The next step is to ‘clean’ the data.  This is necessary in the case of China because almost invariably the sum of the components does not equal the total.  For example, the reported total population of the provinces varies marginally from the reported total population of the country.  The same applies for virtually every major variable.  This issue exists for multiple reasons, not least of all the sheer size of the population being reported on.  Other factors include non-reporting of specific sub populations for reasons of State Security, and an incorrect reporting of data for political reasons.  However, explaining the reasons for these differences is not really a productive exercise, the issue is how they are resolved to create a coherent dataset suitable for analysis to provide the models with which to forecast.

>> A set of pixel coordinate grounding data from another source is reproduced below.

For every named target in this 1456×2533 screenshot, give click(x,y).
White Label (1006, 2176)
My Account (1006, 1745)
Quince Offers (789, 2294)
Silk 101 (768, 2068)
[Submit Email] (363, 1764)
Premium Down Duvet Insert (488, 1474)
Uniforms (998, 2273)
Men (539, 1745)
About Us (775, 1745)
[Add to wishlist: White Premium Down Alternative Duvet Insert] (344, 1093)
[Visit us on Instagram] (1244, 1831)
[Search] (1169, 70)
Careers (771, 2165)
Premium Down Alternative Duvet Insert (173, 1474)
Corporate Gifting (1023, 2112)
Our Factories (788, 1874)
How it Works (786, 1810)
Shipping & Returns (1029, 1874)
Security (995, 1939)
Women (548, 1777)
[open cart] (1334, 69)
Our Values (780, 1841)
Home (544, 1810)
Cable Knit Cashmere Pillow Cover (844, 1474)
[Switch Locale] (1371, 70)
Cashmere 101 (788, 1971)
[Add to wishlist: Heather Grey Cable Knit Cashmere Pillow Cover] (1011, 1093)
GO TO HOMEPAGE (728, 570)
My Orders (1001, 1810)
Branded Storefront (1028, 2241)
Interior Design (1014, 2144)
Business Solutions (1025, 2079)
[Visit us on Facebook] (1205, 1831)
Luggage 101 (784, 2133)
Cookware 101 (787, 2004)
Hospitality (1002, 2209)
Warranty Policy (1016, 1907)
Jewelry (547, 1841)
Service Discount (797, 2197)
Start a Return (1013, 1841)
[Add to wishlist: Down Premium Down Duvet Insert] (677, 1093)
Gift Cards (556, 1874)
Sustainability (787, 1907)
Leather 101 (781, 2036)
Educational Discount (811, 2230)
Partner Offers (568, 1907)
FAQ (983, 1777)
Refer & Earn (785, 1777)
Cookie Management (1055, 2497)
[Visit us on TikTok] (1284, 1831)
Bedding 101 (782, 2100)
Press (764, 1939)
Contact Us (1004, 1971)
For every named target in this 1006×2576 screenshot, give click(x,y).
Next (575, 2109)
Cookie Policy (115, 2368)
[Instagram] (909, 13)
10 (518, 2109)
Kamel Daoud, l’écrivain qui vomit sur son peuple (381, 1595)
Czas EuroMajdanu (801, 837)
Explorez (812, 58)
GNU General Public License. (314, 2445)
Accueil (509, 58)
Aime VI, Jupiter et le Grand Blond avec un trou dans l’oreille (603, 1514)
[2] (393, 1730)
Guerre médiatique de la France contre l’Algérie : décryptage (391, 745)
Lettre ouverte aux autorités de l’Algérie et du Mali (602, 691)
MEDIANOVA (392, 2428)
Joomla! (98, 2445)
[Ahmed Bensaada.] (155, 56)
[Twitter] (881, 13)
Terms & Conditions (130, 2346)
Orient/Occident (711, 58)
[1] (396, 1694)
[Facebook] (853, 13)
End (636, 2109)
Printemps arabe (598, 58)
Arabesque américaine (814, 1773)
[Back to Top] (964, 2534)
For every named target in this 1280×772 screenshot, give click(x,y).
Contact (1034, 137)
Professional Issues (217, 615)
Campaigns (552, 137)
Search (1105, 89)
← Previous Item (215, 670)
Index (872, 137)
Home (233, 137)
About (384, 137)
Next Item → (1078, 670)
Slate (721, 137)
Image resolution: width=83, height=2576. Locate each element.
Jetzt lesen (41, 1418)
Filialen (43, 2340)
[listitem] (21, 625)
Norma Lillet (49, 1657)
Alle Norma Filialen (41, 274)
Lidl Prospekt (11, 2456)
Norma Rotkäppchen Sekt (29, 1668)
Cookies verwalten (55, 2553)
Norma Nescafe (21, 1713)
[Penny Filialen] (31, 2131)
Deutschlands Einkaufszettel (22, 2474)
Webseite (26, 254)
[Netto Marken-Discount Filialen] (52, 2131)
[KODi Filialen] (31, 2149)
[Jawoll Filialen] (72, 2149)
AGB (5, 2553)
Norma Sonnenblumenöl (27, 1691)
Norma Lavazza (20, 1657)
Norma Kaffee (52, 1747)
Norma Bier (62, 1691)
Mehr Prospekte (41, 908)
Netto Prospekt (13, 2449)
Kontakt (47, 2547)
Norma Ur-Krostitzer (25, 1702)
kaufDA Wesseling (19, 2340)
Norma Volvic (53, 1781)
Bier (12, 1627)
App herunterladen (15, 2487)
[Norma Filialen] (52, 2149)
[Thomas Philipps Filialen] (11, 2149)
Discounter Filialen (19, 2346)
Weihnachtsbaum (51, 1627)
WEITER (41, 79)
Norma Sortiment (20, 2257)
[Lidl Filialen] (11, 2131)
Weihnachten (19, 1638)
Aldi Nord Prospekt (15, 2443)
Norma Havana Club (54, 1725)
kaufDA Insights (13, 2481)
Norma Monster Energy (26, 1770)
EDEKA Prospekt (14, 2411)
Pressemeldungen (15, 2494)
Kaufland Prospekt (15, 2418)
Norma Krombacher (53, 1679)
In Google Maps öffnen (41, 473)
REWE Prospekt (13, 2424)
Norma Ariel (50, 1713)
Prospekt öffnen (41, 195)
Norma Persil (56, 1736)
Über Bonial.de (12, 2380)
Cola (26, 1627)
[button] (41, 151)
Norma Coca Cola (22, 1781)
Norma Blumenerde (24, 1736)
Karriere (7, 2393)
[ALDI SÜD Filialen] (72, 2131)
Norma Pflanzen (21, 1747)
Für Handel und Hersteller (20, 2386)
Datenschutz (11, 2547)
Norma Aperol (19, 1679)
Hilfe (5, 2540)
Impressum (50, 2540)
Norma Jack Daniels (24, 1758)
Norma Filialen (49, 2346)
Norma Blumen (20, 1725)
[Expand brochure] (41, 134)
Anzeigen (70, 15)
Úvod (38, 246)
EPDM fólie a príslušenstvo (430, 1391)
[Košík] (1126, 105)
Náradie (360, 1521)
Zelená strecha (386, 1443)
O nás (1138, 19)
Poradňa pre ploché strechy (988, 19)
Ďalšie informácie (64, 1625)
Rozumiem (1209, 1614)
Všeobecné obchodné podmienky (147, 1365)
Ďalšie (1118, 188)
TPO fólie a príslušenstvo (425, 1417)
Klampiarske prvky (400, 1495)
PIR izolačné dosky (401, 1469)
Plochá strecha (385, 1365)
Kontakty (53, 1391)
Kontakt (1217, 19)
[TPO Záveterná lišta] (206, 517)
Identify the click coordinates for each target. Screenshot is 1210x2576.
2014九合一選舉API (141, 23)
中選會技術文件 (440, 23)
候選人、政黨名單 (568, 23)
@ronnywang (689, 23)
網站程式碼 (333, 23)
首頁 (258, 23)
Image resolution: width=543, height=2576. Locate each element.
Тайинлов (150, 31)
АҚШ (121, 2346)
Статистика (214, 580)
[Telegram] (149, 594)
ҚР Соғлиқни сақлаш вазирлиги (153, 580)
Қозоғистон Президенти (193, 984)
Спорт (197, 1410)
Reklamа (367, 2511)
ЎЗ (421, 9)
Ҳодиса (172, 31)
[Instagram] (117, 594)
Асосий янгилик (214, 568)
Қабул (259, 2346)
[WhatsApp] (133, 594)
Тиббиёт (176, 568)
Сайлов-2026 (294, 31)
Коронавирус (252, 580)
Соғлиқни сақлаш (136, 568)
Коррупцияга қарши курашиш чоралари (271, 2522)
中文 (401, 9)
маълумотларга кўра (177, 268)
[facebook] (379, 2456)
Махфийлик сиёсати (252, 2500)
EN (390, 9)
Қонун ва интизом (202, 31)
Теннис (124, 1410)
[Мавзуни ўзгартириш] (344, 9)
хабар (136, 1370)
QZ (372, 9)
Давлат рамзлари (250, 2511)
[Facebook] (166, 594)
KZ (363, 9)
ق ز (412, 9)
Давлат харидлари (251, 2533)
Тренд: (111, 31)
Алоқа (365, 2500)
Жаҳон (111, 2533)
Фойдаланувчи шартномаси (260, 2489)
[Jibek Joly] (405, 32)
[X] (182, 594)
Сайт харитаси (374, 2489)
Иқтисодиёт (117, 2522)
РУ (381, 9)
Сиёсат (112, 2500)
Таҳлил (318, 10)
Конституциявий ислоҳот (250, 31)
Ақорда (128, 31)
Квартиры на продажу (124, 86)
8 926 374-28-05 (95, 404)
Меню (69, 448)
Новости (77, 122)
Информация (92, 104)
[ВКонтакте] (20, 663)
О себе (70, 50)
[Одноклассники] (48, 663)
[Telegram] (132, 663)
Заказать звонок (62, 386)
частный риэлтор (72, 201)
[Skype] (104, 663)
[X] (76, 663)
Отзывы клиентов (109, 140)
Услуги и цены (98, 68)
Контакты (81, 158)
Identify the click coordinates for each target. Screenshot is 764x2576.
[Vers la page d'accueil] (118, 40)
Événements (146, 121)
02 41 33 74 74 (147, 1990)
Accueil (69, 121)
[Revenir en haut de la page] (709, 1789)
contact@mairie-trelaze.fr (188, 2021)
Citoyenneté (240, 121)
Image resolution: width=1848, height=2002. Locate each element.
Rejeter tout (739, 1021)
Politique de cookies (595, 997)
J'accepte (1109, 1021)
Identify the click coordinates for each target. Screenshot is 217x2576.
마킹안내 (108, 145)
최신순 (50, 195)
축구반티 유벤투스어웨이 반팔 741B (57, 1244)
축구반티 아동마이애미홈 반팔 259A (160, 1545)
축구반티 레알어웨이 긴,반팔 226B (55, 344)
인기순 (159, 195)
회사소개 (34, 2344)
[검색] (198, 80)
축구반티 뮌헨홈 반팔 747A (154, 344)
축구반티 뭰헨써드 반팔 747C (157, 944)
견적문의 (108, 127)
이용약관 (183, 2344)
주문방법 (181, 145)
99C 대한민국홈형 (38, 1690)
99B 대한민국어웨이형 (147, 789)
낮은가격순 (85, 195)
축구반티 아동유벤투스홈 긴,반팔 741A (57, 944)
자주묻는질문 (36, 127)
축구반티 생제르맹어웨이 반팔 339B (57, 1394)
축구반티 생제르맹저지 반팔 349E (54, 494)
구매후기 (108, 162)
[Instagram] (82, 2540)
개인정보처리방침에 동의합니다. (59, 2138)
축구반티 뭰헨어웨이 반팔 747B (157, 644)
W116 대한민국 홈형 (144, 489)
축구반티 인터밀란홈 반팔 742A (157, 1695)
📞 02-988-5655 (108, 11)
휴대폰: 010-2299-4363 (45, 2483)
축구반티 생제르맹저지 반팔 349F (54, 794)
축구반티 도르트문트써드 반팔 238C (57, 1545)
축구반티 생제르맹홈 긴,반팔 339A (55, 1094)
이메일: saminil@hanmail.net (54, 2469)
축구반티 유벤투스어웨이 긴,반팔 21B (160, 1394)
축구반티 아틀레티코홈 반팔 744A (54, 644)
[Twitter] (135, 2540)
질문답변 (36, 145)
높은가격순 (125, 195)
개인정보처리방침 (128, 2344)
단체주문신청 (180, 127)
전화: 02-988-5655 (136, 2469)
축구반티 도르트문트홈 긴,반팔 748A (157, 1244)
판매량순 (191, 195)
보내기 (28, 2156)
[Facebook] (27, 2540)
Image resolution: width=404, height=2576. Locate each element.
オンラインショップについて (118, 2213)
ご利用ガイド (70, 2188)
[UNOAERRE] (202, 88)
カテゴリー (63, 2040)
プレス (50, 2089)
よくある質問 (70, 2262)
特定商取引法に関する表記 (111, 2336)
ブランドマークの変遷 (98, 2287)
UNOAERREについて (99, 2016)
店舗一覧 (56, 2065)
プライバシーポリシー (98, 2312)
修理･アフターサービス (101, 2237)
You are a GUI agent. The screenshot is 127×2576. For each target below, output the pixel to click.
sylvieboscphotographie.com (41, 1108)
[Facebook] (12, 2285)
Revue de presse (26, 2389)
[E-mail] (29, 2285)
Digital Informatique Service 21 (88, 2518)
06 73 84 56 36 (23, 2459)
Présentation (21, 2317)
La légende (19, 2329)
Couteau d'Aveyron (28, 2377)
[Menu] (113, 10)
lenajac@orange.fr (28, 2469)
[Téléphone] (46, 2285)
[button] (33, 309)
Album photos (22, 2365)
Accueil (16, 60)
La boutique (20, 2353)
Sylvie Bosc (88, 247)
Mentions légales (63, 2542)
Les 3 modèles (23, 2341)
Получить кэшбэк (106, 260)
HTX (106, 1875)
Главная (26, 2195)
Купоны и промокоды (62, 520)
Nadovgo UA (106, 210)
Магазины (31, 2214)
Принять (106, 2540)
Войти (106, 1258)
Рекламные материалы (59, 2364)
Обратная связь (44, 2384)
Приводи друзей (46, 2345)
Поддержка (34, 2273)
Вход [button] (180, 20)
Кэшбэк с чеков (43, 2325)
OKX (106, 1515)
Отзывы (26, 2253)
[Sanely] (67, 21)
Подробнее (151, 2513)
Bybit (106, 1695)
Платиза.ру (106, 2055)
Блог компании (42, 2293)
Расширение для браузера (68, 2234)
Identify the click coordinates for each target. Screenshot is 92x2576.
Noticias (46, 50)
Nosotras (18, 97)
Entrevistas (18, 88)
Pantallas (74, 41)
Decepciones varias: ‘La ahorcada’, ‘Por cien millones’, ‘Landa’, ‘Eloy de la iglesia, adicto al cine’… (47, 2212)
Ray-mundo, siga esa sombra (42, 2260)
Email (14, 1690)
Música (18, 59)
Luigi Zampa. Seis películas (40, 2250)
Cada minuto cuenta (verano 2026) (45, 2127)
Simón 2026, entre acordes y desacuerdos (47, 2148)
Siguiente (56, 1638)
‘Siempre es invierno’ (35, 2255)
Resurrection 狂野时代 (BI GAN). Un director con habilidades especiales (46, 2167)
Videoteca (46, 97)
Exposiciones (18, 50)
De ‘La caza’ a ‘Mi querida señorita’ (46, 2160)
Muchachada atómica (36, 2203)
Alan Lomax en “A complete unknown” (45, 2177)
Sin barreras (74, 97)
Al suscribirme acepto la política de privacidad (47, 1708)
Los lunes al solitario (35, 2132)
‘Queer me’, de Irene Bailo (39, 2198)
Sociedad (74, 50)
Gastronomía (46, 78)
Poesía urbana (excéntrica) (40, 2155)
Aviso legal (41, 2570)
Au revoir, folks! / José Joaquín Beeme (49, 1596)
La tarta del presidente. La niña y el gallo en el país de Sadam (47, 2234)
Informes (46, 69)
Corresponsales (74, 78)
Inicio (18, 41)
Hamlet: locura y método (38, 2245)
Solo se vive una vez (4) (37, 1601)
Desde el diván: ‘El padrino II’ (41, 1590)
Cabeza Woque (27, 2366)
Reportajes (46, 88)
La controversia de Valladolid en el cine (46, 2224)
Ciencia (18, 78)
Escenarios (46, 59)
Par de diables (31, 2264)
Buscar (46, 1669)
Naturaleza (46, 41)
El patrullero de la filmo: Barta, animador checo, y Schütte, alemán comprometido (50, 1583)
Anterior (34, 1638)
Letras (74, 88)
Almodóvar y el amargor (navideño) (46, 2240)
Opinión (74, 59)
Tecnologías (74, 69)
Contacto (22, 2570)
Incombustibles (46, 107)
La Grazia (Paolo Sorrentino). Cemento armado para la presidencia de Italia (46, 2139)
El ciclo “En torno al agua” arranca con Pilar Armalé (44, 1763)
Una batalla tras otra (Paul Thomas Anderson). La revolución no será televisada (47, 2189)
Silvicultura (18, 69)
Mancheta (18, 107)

To deal with this issue, Global Demographics Ltd have made the assumption that the national figure is always the most correct.  This is done on the basis that the NBS employs some very talented individuals and those in the central office would probably be those most aware of what is the most correct situation.  They will also be in the position to identify and remove factors such as double counting.  Given that assumption, Global Demographics Ltd then systematically modifies the component data so that it sums to the national figure.  Because the exact source of the error is not known, the error is applied proportionately to all the components.  For example, because the sum of the total populations of the provinces does not equal the national population, we adjust the province totals by multiplying each of the provinces by the error.  For example, if the sum of the provinces is 98% of the national Figure then all of the individual provinces are multiplied by 1/ 0.98 = 1.0204

It is recognized that this is not ideal, but as the exact location of the error is not known, just that there is an error, the process effectively spreads the error across all the possible components.  This process has other implications.  Many of the demographic variables have interdependencies and if one of them is altered, then that has implications for others.  A good example of this is that by reweighting the population and number of households in the provinces so that the sum of them matches the national total, this has implications for average household size (number of persons per household).  In these instances, we have used the new derived figure rather than the published figure so that the overall database is internally consistent.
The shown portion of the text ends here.